A multi-centre general practice study on the use of a timolol/bendrofluazide combination ('Prestim') in the management of hypertension: preliminary report.

A preliminary report is given on the first 500 patients entered in an on-going open study in general practice of a combination of 10 mg timolol maleate and 2.5 mg bendrofluazide used to treat mild to moderate essential hypertension. After a 2-week placebo period, dose titration was conducted at weekly intervals, with a final assessment 8 weeks after the diastolic blood pressure was controlled. Data for 472 patients out of 492 commencing active therapy were evaluated. Four-hundred and thirty-seven (93%) became normotensive (less than or equal to mmHg diastolic) on a mean dose of 1.9 tablets taken as a single daily dose.
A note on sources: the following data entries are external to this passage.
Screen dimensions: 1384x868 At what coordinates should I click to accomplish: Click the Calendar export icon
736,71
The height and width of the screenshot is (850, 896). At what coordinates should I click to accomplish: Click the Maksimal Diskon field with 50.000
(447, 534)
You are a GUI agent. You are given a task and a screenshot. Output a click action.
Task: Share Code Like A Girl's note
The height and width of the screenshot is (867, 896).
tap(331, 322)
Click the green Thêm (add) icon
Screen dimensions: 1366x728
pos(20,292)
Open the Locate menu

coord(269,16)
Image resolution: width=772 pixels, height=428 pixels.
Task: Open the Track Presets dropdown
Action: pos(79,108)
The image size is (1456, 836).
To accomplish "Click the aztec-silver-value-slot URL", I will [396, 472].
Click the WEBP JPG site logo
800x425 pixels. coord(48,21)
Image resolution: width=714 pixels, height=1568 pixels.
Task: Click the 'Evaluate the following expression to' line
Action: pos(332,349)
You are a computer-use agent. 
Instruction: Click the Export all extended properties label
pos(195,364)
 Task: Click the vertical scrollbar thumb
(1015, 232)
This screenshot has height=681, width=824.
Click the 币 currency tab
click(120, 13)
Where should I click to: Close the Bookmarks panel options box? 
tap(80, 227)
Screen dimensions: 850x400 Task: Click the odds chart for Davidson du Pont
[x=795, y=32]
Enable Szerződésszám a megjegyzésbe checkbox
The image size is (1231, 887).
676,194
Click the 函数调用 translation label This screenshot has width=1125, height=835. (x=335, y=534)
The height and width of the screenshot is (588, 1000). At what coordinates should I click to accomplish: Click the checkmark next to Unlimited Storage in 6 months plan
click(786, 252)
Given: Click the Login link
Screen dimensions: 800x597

Control was maintained over the follow-up period in all but 13 (2.6%) patients who required a dosage reduction and 2 (0.4%) who required a dosage increase. The incidence of side-effects was low, 22 (4.4%) patients stopping treatment due to adverse events. Biochemical parameters all stayed within normal values. The rapidity of dosage titration, patient acceptability, compliance with regard to the once daily dosage and the low incidence of side-effects suggest that the timolol/bendrofluazide combination approaches optimum therapy for mild to moderate hypertension.